begin Given data

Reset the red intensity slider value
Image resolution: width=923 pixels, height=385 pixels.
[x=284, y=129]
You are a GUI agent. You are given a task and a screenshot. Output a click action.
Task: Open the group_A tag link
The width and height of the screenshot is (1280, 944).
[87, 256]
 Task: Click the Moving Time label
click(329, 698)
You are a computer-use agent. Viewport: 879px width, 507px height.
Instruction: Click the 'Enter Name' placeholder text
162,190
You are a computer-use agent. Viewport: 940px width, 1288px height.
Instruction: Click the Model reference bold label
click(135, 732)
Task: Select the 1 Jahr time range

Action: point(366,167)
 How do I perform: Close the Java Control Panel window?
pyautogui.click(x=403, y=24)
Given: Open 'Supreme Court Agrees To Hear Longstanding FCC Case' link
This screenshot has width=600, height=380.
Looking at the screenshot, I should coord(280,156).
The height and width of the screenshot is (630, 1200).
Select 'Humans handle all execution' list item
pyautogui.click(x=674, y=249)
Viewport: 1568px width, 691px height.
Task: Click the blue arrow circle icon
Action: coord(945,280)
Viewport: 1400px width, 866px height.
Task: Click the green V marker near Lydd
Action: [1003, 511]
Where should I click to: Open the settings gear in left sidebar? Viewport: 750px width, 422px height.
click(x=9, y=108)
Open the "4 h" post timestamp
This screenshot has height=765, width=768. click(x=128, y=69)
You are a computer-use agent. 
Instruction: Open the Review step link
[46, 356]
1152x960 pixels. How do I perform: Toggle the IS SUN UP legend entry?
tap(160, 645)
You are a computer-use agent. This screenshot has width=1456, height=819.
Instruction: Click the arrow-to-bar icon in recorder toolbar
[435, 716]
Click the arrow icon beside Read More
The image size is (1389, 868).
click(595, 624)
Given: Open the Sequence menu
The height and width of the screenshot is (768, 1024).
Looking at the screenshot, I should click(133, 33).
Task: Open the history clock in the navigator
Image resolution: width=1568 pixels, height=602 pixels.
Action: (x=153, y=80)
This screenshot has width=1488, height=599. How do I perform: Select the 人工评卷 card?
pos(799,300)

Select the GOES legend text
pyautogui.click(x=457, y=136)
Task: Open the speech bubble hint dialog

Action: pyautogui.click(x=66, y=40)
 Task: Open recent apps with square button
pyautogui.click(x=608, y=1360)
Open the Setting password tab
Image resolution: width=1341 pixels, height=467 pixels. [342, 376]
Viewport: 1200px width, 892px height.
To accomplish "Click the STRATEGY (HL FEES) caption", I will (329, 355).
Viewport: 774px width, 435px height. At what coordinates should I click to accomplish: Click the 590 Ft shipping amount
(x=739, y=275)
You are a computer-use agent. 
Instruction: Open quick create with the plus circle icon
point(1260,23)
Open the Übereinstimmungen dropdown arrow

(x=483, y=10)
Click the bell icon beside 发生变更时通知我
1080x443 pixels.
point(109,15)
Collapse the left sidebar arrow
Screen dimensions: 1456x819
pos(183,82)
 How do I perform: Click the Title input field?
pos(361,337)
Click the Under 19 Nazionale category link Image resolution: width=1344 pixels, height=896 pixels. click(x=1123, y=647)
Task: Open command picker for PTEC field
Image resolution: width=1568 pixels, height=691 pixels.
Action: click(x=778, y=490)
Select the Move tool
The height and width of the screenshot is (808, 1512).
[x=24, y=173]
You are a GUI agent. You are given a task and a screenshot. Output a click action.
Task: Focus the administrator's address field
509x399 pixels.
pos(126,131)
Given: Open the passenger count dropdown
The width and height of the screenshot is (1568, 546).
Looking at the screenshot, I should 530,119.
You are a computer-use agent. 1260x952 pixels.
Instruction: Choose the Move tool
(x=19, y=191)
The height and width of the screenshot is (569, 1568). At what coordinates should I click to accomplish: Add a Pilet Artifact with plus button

end Given data

▸ **Work to be completed**: Can you copy out the material word for word, from the line with "1152x960 pixels. How" up to and including the line with "click(595, 624)"?

▸ **Solution to this task**:
1152x960 pixels. How do I perform: Toggle the IS SUN UP legend entry?
tap(160, 645)
You are a computer-use agent. This screenshot has width=1456, height=819.
Instruction: Click the arrow-to-bar icon in recorder toolbar
[435, 716]
Click the arrow icon beside Read More
The image size is (1389, 868).
click(595, 624)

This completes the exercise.